The sample image set includes three sample image subsets in which the number of images decreases sequentially, and the image recognition model to be trained includes three branch neural networks;
The target classification loss value is calculated using the following formula:
L _f =J(F _net (X),Y), where F _net (X)=N _h+m+t (X)+N _m+t (X)+N _t (X)
(where L _f is the target classification loss value, J is the cross-entropy loss function, F _net is the image recognition model to be trained, and X is the sample image set in the sample image input sequence, Y is the actual image class of the sample image, h, m, t are the first, second and third sample image subsets with decreasing number of images, respectively, and the N _h+m+t , N _m+t , N _t are the three branch neural networks corresponding to the three sample image subsets, and the subscripts are the sample image subsets corresponding to the branch neural networks.
The classification loss value corresponding to each branch neural network is calculated using the following formula:
(where L _i is the sum of classification loss values corresponding to a plurality of said branch neural networks, S _m+t is one subset of 5. The method of claim 4, wherein S _t is the other subset of X and includes sample images belonging to a third sample image subset in the sample image input sequence.
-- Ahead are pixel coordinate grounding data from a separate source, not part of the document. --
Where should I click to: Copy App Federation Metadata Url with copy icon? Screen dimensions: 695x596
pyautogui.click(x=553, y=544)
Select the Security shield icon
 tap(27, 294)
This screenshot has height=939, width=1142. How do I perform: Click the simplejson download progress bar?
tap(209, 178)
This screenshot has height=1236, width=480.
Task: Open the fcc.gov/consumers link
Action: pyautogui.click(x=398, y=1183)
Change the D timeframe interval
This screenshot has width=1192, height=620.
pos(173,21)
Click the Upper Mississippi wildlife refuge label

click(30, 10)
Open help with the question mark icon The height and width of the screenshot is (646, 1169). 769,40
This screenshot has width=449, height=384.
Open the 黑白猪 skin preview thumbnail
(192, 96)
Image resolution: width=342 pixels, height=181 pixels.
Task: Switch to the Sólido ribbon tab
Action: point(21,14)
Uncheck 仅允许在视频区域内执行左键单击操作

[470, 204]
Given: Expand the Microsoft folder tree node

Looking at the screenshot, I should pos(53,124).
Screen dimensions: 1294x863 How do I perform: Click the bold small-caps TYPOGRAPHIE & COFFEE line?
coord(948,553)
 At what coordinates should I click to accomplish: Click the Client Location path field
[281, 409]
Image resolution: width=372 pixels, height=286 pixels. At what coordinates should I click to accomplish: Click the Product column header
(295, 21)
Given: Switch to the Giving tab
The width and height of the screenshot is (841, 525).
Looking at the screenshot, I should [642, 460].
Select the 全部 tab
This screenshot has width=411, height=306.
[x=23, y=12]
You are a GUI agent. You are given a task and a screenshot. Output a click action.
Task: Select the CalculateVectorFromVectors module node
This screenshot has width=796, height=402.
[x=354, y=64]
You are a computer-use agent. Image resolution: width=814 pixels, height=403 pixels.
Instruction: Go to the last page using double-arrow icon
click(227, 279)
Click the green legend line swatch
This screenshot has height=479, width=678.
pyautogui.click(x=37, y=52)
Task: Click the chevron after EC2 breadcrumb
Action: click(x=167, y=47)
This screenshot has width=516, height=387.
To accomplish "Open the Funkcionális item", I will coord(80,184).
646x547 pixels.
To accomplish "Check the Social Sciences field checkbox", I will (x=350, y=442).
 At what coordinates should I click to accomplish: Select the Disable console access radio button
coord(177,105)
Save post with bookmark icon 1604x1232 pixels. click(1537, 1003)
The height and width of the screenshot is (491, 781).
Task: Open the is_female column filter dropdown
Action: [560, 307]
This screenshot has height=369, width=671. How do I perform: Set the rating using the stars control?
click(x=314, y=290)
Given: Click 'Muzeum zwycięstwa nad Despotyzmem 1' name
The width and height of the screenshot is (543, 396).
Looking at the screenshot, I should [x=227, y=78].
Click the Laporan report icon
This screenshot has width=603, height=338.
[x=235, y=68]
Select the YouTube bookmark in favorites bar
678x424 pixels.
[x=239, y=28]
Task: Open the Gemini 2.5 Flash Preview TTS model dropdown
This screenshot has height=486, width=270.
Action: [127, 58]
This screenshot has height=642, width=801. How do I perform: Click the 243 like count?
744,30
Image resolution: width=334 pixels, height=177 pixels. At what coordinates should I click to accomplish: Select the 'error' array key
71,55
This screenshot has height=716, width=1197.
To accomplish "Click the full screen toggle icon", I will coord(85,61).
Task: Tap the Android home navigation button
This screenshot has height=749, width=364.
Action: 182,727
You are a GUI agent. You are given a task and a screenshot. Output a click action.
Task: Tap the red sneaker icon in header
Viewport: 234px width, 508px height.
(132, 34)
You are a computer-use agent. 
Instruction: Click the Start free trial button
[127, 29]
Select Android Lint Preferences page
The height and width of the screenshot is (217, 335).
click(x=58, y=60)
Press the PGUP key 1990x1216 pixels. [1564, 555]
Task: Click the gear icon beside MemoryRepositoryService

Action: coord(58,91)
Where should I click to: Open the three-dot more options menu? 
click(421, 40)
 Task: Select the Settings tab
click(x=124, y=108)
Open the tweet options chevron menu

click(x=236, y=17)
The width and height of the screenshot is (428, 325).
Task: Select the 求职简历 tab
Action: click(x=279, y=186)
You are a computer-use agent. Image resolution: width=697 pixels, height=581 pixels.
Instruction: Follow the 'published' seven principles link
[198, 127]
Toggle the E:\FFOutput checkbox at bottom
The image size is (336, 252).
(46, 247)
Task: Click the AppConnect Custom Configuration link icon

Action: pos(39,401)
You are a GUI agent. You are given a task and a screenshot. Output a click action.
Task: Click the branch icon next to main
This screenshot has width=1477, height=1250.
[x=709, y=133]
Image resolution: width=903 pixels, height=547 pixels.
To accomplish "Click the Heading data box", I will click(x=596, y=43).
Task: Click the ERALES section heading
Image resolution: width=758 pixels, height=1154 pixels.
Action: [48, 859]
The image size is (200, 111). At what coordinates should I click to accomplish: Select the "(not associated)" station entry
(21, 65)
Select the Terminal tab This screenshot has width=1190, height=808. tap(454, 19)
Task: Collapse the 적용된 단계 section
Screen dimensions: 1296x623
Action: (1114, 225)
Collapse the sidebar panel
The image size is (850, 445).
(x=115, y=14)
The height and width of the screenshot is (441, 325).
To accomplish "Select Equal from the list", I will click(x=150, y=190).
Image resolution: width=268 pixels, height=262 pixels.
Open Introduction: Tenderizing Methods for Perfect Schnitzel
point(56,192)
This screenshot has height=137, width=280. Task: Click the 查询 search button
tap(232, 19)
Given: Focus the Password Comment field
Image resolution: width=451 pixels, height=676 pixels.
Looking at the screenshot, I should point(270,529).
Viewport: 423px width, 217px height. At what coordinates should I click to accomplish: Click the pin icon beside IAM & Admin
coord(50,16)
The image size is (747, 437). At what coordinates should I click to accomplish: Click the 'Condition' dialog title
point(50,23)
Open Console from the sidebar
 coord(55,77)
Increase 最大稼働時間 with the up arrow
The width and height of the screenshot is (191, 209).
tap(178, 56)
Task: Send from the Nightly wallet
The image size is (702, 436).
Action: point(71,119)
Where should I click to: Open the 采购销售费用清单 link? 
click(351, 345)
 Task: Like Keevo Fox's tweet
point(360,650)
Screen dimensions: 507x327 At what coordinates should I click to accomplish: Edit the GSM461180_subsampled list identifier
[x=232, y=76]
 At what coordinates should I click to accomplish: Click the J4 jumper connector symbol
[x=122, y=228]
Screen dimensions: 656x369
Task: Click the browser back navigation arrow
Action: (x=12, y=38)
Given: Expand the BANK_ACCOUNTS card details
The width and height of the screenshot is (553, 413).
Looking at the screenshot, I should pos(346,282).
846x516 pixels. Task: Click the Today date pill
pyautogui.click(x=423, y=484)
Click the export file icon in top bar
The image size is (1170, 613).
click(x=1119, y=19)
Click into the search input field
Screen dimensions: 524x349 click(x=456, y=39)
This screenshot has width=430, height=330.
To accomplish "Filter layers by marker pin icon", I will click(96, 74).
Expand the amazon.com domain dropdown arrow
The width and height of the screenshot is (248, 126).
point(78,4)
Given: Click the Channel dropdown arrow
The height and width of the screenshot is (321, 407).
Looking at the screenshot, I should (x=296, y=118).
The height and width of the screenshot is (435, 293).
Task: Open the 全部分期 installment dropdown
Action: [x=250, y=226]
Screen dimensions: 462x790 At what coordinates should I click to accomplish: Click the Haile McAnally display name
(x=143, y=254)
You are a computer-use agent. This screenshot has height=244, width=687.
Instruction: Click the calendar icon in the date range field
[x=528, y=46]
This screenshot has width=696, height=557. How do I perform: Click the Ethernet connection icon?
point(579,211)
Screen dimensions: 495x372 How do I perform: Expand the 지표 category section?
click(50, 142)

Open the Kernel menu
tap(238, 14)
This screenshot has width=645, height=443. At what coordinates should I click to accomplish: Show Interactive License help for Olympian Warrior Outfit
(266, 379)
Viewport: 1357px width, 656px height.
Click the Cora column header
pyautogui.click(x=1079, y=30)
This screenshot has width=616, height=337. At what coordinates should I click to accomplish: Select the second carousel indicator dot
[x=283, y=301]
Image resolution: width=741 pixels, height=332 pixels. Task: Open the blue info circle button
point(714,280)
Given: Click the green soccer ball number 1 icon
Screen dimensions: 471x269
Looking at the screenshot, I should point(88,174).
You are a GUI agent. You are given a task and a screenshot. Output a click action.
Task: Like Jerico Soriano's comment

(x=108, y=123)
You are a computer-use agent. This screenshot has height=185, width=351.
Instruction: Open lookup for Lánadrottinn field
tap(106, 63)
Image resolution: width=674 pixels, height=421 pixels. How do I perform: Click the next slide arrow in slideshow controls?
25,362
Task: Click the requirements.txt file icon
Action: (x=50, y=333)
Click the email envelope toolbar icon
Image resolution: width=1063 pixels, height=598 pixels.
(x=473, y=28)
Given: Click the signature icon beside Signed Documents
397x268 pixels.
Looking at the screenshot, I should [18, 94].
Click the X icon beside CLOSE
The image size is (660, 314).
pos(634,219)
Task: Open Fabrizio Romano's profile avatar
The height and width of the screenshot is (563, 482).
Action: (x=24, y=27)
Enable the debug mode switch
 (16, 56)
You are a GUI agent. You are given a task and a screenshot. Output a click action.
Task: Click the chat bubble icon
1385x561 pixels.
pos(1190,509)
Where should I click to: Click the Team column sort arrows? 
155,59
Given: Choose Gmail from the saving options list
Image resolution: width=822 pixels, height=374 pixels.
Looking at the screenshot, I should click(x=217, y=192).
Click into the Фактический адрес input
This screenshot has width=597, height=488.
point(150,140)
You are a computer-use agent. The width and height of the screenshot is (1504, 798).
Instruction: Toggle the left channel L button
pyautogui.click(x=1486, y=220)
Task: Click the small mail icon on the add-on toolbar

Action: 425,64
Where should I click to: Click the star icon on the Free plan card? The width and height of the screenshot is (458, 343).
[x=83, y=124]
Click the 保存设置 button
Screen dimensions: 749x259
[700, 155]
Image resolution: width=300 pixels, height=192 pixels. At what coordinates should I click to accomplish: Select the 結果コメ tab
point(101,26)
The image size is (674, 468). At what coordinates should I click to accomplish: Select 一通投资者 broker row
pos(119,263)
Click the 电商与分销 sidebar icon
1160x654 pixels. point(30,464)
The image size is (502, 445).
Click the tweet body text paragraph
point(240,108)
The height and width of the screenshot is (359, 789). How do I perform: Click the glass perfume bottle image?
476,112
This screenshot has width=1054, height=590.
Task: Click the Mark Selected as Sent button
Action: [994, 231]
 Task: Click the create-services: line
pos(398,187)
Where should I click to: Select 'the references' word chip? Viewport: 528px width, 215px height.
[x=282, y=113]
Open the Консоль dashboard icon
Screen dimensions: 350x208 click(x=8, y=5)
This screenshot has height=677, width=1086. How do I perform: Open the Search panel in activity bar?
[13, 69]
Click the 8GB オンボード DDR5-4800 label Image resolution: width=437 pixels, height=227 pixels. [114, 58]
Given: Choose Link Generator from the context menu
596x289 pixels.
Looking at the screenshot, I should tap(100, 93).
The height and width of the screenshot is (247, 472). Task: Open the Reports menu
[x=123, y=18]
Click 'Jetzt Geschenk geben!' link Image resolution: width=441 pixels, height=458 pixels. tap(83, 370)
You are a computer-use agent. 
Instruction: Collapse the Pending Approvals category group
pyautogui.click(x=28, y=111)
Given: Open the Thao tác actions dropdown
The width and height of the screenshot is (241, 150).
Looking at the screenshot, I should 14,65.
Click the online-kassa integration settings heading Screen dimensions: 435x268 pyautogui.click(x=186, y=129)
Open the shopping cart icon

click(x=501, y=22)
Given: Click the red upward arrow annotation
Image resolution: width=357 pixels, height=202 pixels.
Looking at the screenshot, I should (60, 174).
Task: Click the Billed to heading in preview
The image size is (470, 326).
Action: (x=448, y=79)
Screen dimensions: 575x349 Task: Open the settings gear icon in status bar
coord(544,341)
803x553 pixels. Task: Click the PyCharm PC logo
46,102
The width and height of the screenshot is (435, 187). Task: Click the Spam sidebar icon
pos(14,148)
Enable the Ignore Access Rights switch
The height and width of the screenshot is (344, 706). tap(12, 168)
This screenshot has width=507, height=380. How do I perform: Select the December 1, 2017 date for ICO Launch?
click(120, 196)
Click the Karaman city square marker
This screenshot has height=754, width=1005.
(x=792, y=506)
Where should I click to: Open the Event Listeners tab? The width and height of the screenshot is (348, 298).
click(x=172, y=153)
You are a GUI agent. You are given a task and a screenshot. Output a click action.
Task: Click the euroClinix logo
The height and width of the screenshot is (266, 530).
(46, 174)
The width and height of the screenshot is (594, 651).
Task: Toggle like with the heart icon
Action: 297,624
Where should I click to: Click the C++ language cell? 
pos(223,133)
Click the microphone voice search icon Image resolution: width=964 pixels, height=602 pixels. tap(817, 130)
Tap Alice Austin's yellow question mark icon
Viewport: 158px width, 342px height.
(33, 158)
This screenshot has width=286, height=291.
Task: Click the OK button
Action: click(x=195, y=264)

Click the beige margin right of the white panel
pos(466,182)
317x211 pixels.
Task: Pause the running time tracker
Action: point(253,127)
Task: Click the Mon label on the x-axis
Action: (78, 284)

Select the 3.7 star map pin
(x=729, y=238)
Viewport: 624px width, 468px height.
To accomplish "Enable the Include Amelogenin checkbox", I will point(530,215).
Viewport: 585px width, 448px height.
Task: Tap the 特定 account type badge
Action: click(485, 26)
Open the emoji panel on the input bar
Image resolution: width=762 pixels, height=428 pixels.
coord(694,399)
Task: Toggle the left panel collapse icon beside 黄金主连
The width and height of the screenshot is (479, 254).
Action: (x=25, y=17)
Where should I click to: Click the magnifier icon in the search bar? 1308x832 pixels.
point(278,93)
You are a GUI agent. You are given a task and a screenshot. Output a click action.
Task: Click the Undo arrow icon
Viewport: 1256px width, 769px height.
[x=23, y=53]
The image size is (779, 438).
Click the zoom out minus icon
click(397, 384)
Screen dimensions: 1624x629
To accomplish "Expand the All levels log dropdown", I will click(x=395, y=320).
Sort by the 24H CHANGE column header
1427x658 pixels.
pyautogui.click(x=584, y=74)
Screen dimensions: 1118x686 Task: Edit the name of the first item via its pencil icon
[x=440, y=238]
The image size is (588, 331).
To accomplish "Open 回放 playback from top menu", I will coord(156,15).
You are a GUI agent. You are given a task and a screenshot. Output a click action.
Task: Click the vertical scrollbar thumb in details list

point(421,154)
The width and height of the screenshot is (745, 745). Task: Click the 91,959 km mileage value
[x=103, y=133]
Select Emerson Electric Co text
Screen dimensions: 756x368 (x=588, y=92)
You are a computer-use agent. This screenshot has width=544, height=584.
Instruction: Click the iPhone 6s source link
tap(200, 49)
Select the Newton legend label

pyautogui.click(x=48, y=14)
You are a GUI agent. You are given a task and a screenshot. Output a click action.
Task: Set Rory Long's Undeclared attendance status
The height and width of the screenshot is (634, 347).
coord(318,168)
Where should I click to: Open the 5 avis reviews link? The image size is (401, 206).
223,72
6. The method according to claim 5, wherein the loss value of the image recognition model to be trained is calculated using the following formula.
L _all =(1-α)L _f /n ₁ +αL _i /n ₂ ;
(where L _all is the loss value of the image recognition model to be trained, α is the hyperparameter, n ₁ is the number of sample images in X, n ₂ is the sample image in X, S _{m + t} and S _t (This is the total number of images.)

Before getting the sample image set,
obtaining a sample image and determining the number of images of the image class based on the image class of the sample image;
obtaining a sorting order of the image classes based on the number of images in the image class, and dividing the image classes into a plurality of class combinations including the same number of image classes according to the sorting order;
Based on the plurality of class combinations and sample images corresponding to image classes in the plurality of class combinations, sample image subsets corresponding to the plurality of class combinations are obtained, and the combinations of the plurality of sample image subsets are combined into the sample images. 2. The method of claim 1, further comprising: creating a set of images.

an acquisition module for acquiring a sample image set including a plurality of sample image subsets each containing the same number of image classes and having a sequentially decreasing number of images;
A training module for training an image recognition model to be trained based on the sample image set to obtain a loss value of the image recognition model to be trained, wherein the image recognition model to be trained has a corresponding a plurality of branch neural networks for respectively recognizing images; the loss value includes a target classification loss value; and a classification loss value corresponding to each branch neural network; is a loss value for the sample image set of an image recognition model of , and the classification loss value corresponding to each branch neural network is a loss value for the sample image subset corresponding to the branch neural network of the corresponding branch neural network. training module;
Based on the loss value, adjust the model parameters of the image recognition model to be trained until the loss value becomes lower than a preset threshold, and make the image recognition model to be trained different from the trained image recognition model. An image recognition model generation device, comprising: an adjustment module for generating an image recognition model.

Computer equipment comprising a memory in which a computer program is stored and a processor which, when executing the computer program, implements the steps of the method according to any one of claims 1 to 7.

A computer-readable storage medium having stored thereon a computer program which, when executed by a processor, implements the steps of the method according to any one of claims 1 to 7.